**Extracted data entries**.
=======
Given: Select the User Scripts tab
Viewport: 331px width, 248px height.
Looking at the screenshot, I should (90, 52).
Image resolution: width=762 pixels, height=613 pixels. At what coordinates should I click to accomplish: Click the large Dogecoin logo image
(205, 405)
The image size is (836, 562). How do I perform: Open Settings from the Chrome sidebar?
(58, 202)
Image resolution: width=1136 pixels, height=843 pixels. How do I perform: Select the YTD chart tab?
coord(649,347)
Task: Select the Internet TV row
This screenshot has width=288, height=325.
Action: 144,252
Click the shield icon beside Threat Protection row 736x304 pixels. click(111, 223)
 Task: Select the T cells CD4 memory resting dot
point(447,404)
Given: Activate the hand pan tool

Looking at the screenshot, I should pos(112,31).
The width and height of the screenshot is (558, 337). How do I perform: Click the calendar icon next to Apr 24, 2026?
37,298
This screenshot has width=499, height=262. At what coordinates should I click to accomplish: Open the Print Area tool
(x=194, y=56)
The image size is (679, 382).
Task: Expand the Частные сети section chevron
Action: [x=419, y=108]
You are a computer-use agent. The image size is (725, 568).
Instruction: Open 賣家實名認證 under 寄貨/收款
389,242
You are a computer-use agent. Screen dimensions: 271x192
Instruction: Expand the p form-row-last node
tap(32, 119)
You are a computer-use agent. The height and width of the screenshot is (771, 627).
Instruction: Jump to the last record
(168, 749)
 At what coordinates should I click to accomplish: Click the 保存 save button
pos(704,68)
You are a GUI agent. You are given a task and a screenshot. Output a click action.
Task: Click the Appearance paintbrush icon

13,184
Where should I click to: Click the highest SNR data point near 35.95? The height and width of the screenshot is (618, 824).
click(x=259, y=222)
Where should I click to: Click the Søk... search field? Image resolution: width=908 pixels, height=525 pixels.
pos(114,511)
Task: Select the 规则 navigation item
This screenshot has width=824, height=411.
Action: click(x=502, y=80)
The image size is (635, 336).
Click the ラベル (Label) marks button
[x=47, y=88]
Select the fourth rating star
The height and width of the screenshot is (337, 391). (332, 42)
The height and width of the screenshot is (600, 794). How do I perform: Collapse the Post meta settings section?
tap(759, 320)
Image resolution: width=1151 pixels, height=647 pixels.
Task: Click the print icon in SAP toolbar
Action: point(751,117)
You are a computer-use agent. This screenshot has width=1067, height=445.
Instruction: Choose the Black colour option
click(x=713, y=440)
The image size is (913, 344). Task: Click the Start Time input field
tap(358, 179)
=======
**Task directions**. Using the data above, show each line where "computer" occurs.

**Problem solution**.
You are a computer-use agent. The image size is (725, 568).
You are a computer-use agent. Screen dimensions: 271x192
You are a computer-use agent. The height and width of the screenshot is (771, 627).
You are a computer-use agent. This screenshot has width=1067, height=445.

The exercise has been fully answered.